▶ ASSIGNMENT: Type out the data exactly as given. Skip any image.

===== INFORMATION SHOWN

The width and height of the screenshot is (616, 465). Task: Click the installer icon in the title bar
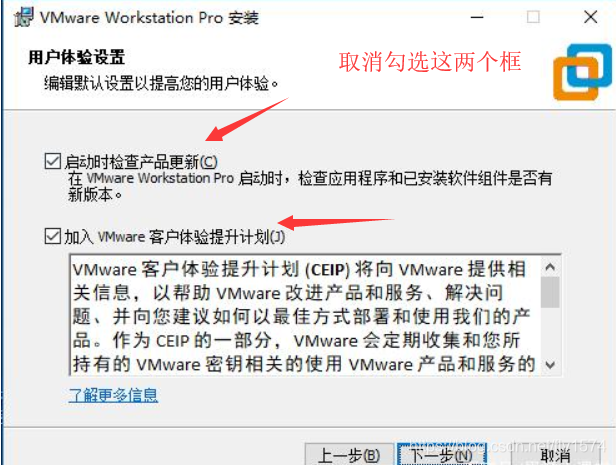click(x=24, y=17)
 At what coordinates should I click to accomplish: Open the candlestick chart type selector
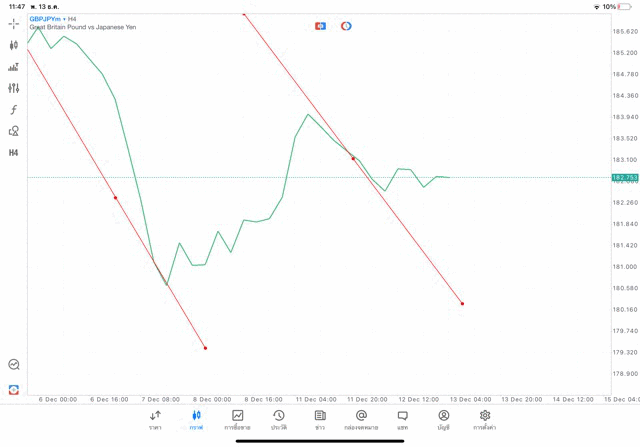(x=14, y=45)
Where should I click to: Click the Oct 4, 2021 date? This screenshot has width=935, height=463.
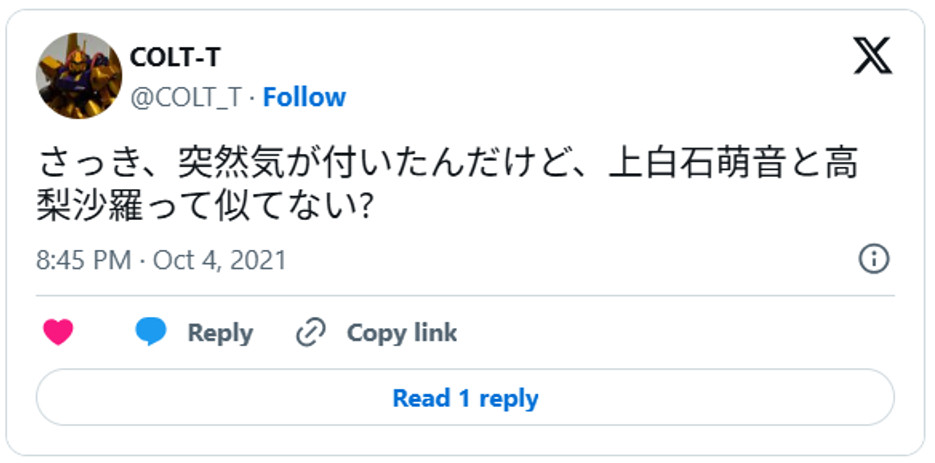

==========

▶ SOLUTION TO THE PROBLEM:
The width and height of the screenshot is (616, 465). Task: Click the installer icon in the title bar
click(x=24, y=17)
 At what coordinates should I click to accomplish: Open the candlestick chart type selector
(x=14, y=45)
Where should I click to: Click the Oct 4, 2021 date? This screenshot has width=935, height=463.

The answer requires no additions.